Regulatory changes enacted and being considered at the federal and state levels
continue to change the structure of the utility industry and utility regulation,
as well as encourage increased competition. At this time, the Registrant is
unable to predict the impact of these changes on the Registrant's future
financial condition, results of operations or liquidity. See Note 2 - Regulatory
Matters for further information.

The Registrant is involved in other legal and administrative proceedings before
various courts and agencies with respect to matters arising in the ordinary
course of business, some of which involve substantial amounts. The Registrant
believes that the final disposition of these proceedings will not have a
material adverse effect on its financial position, results of operations or
liquidity.

NOTE 12 - Callaway Nuclear Plant

Under the Nuclear Waste Policy Act of 1982, the Department of Energy (DOE) is
responsible for the permanent storage and disposal of spent nuclear fuel. The
DOE currently charges one mill per nuclear-generated kilowatthour sold for
future disposal of spent fuel. Electric rates charged to customers provide for
recovery of such costs. The DOE is not expected to have its permanent storage
facility for spent fuel available until at least 2015. The Registrant has
sufficient storage capacity at Callaway site until 2004 and is pursuing a viable
storage alternative. This alternative has been approved by the Nuclear
Regulatory Commission, and when implemented, will provide sufficient spent fuel
storage for the licensed life of the plant. The delayed availability of the
DOE's disposal facility is not expected to adversely affect the continued
operation of Callaway Plant.

Electric rates charged to customers provide for recovery of Callaway Plant
decommissioning costs over the life of the plant, based on an assumed 40-year
life, ending with expiration of the plant's operating license in 2024. The
Callaway site is assumed to be decommissioned using the DECON (immediate
dismantlement) method. Decommissioning costs, including decontamination,
dismantling and site restoration, are estimated to be $485

35



million in current year dollars and are expected to escalate approximately
4% per year through the end of decommissioning activity in 2033. Decommissioning
costs are charged to depreciation expense over Callaway's service life and
amounted to $7 million in each of the years 1998, 1997 and 1996. Every three
years, the MoPSC requires the Registrant to file updated cost studies for
decommissioning Callaway, and electric rates may be adjusted at such times to
reflect changed estimates. The latest study was filed in 1996. Costs collected
from customers are deposited in an external trust fund to provide for Callaway's
decommissioning. Fund earnings are expected to average 9.25% annually through
the date of decommissioning. If the assumed return on trust assets is not
earned, the Registrant believes it is probable that such earnings deficiency
will be recovered in rates. Trust fund earnings, net of expenses, appear on the
consolidated balance sheet as increases in the nuclear decommissioning trust
fund and in the accumulated provision for nuclear decommissioning.
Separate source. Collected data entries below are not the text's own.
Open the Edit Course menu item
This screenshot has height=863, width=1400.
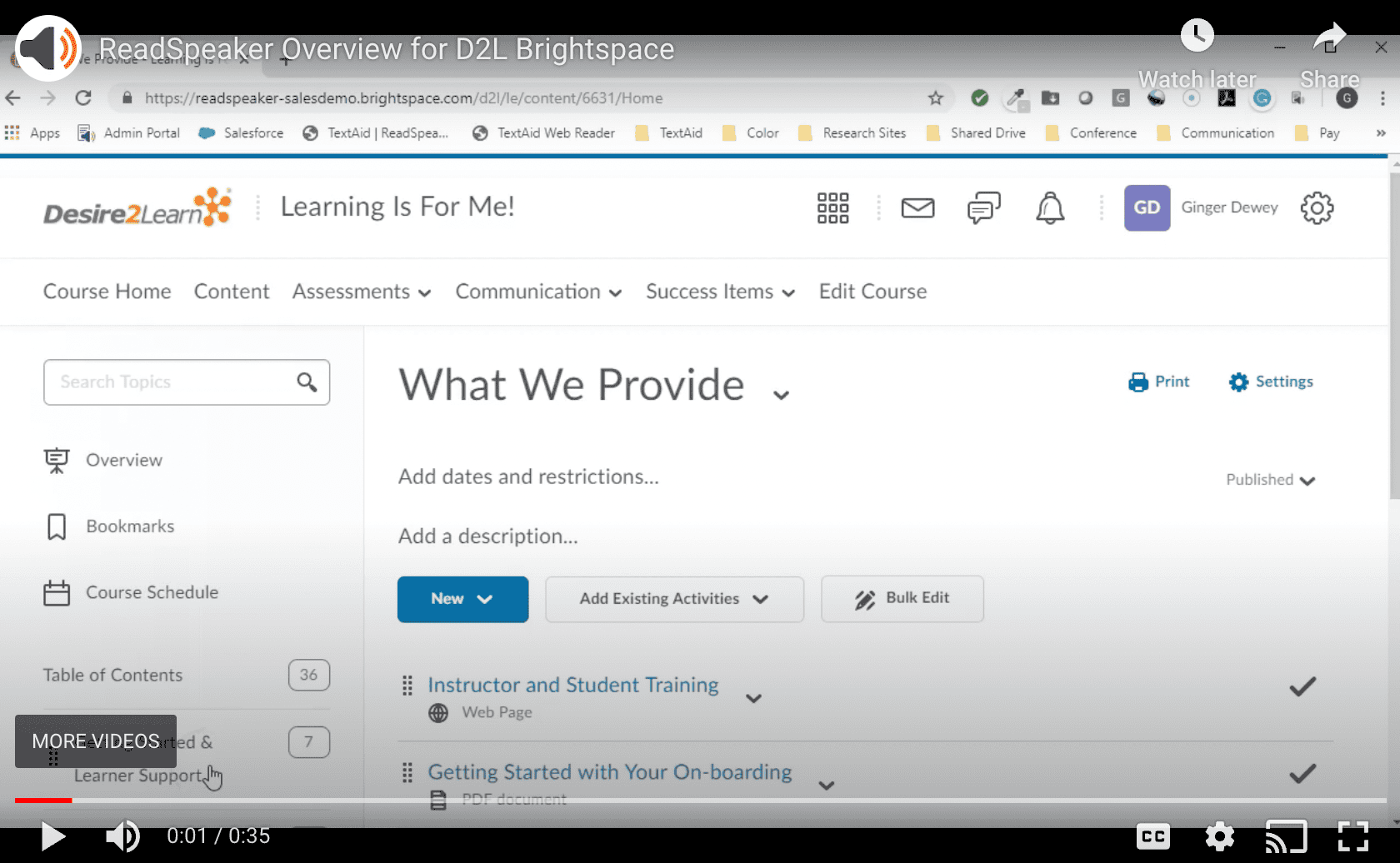pyautogui.click(x=872, y=292)
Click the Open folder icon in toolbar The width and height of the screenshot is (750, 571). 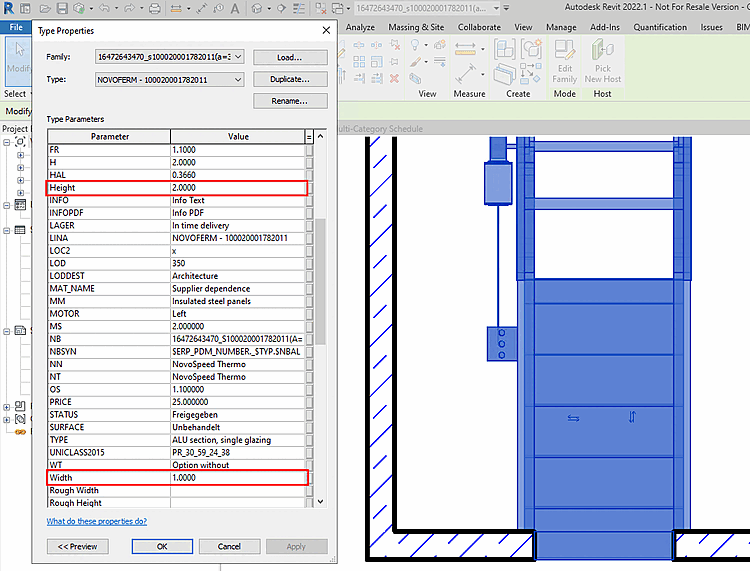coord(43,9)
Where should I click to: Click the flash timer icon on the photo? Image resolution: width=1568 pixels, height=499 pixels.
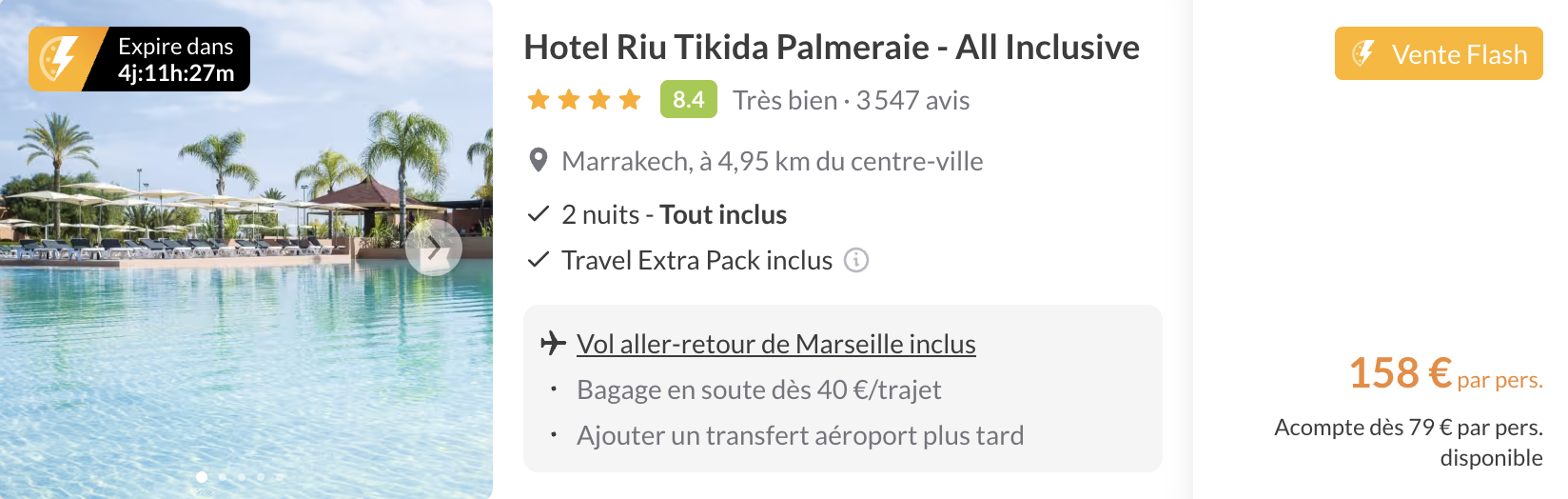click(x=58, y=59)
The staff of the SEC has questioned certain current accounting practices of the
electric utility industry, regarding the recognition, measurement and
classification of decommissioning costs for nuclear generating stations in the
financial statements of electric utilities. In response to these questions, the
Financial Accounting Standards Board has agreed to review the accounting for
removal costs, including decommissioning. The Registrant does not expect that
changes in the accounting for nuclear decommissioning costs will have a material
effect on its financial position, results of operations or liquidity.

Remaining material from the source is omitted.